This is a respectful note as an addendum to your piece. While turmeric and curcumin are indeed helpful to many, they are blood thinners. That's great, unless you're a hemophiliac, as I am, or taking blood thinning medications, as are many others. As with any kind of recommendation to use a spice or food, you and I as authors might wish to look into the other critical aspects of how food, which is medicine, can affect the body. Far too many folks only look at the upside- which kindly, are many, including garlic and onions which are also blood thinners- but don't take the time to investigate the downside. Therefore, if I may suggest, it's both responsible and respectful to include a note or a paragraph which addresses the reality that not all foods and spices work for all of us, and in some cases may well be deleterious or even deadly. That kind of additional research marks you as a thorough writer, and sets you apart. I am well aware of the fact that turmeric is deeply ingrained in your cultural foods; that said, it's not for everyone. Here is one source that speaks to the best aspects of turmeric: https://www.webmd.com/vitamins/ai/ingredientmono-662/turmeric
and it's critical to also read the side effects which can cause everything from infertility to interfering with clotting, as is my case.
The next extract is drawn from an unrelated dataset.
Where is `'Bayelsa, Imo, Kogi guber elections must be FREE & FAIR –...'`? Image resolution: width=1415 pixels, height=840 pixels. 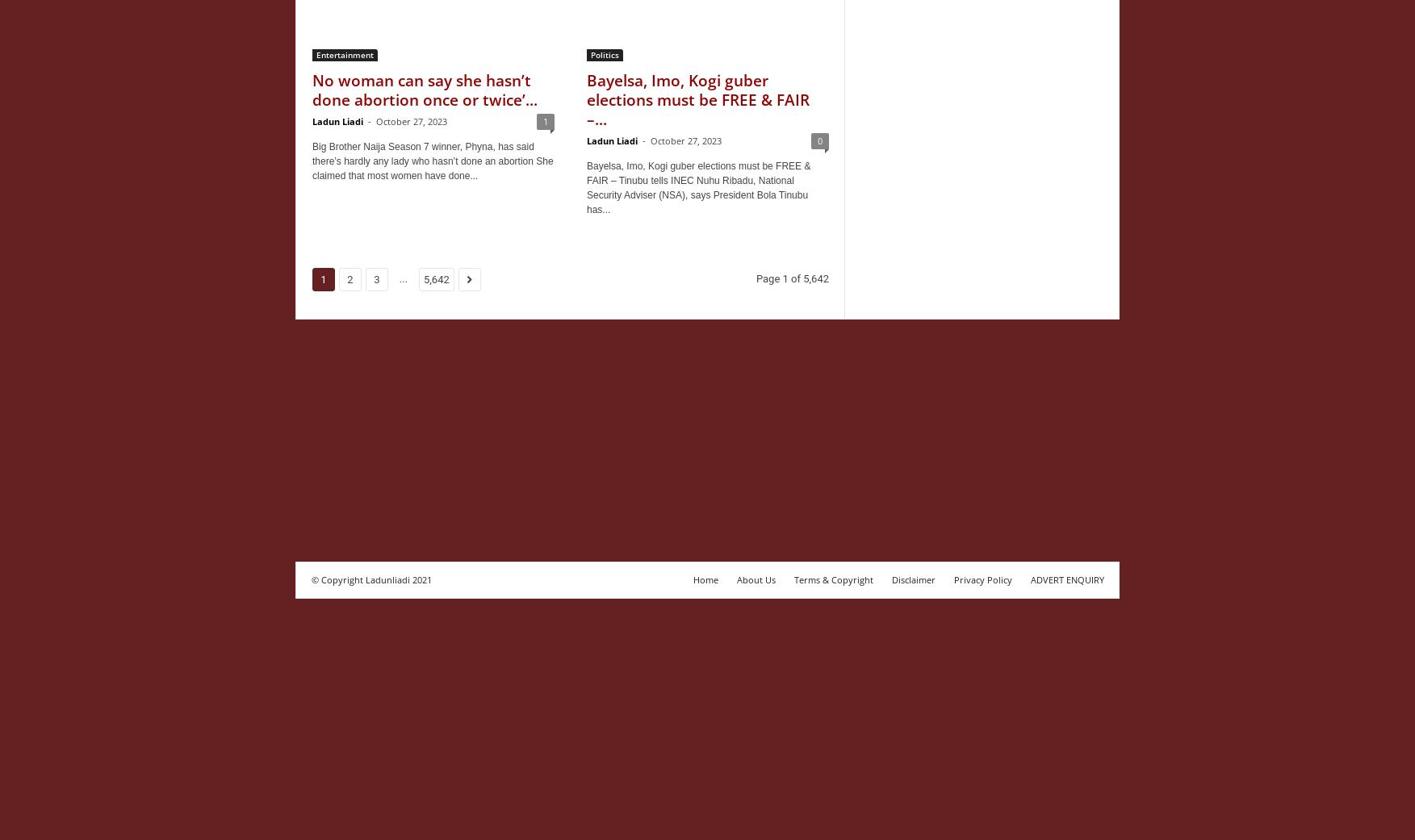
'Bayelsa, Imo, Kogi guber elections must be FREE & FAIR –...' is located at coordinates (585, 99).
I completely support your writing about this spice, but would ask that you also take into account that it's a very potent chemical, and there are very real downsides and side effects for people. All you need to do to make your article complete is to include a short paragraph to address the reader to look into the potential side effects (include the links) and to know their own bodies before introducing this spice. Far too many of us think that if a little is good, a LOT is better, which is how we get into trouble.